土壤微生物是土壤生態系統的重要組成部分,其多樣性和群落組成主要受植物物種與環境因子的變化影響。細菌和真菌是土壤中最主要的微生物,是土壤微生物多樣性的重要指標。華菊玲等[16]研究表明,連續種植可使土壤微生物的區系平衡遭到破壞。大量研究表明,土壤微生物與土壤生態系統相互作用、相互影響,特別是在連作情況下,其根際土壤微生物種群發生改變。肖春萍等[17]和殷繼忠等[18]分別對人參和大豆土壤微生物進行研究的結果顯示,細菌群落相對豐度均隨連作年限增加而降低,而真菌群落相對豐度增加。但在短期連作過程中,不同藥用植物的連作障礙程度及表現各不相同。張敏等[13]研究甘草連作土壤微生物群落變化規律發現,隨著種植年限增加,土壤細菌群落相對豐度增加,而真菌群落相對豐度降低,二者多樣性均呈下降趨勢,本研究結果與之相似。

本研究表明,連作頭花蓼地塊土壤細菌群落相對豐度排前三位的菌群分別為變形菌門、酸桿菌門與綠彎菌門。其中,變形菌門和酸桿菌門相對豐度遠高于綠彎菌門,故列為其細菌群落的優勢菌群。前人對廣藿香[19]、甘薯[20-21]及烤煙[22-23]等不同植物根際土壤微生物群落結構及多樣性研究發現,變形菌門、放線菌門、酸桿菌門和綠彎菌門為主要菌群,本研究結果與之相似。崔紀超等[21]認為,變形菌門是自然界最普遍的菌門,包含多種代謝種類的細菌,大多數營兼性或者專性厭氧及異養生活。在本研究中變形菌門隨連作年限的增加呈小幅度降低,可能是引起土壤板結的原因之一;而酸桿菌門細菌為嗜酸性菌,與土壤pH變化有緊密聯系[24],其相對豐度隨連作年限增加而增加,可能是土壤酸化的原因之一。屬水平下uncultured_bacterium_c_Subgroup_6相對豐度占比最大,且遠高于其他屬菌群,為優勢菌群,與連作第2年相比,第3年相對豐度顯著性增加,第4年略微降低。除uncultured_f_Gemmatimonadaceae外,其他屬幾乎均在連作第2年下降而后再上升并保持穩定。uncultured_bacterium_o_Rokubacteriales、uncultured_bacterium_f_Gemmatimonadaceae等菌群與Wang等[25]研究結果一致,其認為uncultured_d_bacterum_o_Rokobacteriales、uncultured_g_bacterum_f_Gemmatimonadaceae與uncultured_c_bacterum_c_Subgroup_6是造成不同樹種間細菌群落差異的主要原因,可能也是造成頭花蓼不同連作年限間細菌群落差異的主要因素。

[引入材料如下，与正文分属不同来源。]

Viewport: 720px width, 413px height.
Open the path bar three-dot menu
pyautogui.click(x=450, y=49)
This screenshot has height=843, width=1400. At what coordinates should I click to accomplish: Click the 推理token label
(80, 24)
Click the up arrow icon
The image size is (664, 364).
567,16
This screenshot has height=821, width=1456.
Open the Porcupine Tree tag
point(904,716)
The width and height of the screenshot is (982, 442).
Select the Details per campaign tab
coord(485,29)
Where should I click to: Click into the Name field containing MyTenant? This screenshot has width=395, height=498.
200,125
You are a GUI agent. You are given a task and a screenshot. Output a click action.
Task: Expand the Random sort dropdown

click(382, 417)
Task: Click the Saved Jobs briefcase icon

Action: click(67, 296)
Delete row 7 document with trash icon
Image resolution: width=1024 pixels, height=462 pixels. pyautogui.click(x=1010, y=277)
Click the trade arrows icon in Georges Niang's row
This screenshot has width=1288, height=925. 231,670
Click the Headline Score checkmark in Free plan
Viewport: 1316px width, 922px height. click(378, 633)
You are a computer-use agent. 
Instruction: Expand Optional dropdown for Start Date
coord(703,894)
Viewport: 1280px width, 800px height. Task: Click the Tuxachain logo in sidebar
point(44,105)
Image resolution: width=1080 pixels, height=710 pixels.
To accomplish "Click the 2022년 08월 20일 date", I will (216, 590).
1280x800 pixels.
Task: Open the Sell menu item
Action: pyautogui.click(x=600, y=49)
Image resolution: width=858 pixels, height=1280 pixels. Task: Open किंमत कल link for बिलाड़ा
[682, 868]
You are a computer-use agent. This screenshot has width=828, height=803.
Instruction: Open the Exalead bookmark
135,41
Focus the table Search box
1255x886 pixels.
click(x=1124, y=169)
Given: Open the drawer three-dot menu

在真菌門水平下,子囊菌門和擔子菌門為優勢菌群,與崔紀超等[21,26]對真菌群落研究結果一致,二者相對豐度在連作第2年后開始逐漸上升,但低于對照組。連作后變化與Gao等[26]研究甘薯連作中子囊菌門相對豐度變化相反,該研究表明連作會降低其相對豐度,可能會影響有機質的降解而降低土壤肥力。被孢霉門、壺菌門呈現先增加后降低趨勢,連作第4年時占比已經極小。屬水平上,與對照相比,被孢霉屬、枝孢屬在連作第3年開始相對豐度持續下降,而被孢霉屬為腐生真菌,被認為可以增加土壤養分有效性、提高酶活性以及緩解土壤酸化[27];古根菌屬、鐮刀菌屬、紅菇屬相對豐度在連作第2年增加,其中鐮刀菌屬真菌可以侵染多種植物而引起根腐病、莖腐病、腐敗病等多種腐爛病,同時會產生毒素使植株萎蔫甚至死亡[28],與前人研究頭花蓼枯萎病[29]與莖枯病[30]的結果一致。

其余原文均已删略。